[WORKING DATA]:
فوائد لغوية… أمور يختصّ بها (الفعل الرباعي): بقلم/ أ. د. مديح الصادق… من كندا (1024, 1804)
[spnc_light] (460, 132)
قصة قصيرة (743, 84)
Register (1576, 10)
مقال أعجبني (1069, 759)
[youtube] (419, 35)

---

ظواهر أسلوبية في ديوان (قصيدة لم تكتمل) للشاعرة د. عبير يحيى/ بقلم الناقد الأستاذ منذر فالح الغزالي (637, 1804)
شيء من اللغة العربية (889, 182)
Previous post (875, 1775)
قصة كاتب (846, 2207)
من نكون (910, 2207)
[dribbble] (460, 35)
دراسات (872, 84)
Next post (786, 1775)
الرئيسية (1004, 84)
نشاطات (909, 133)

[DIRECTIONS FOR THIS TASK]:
Going through the data above, count each line that contains "بقلم" and give only that figure.

[EXERCISE SOLUTION]:
2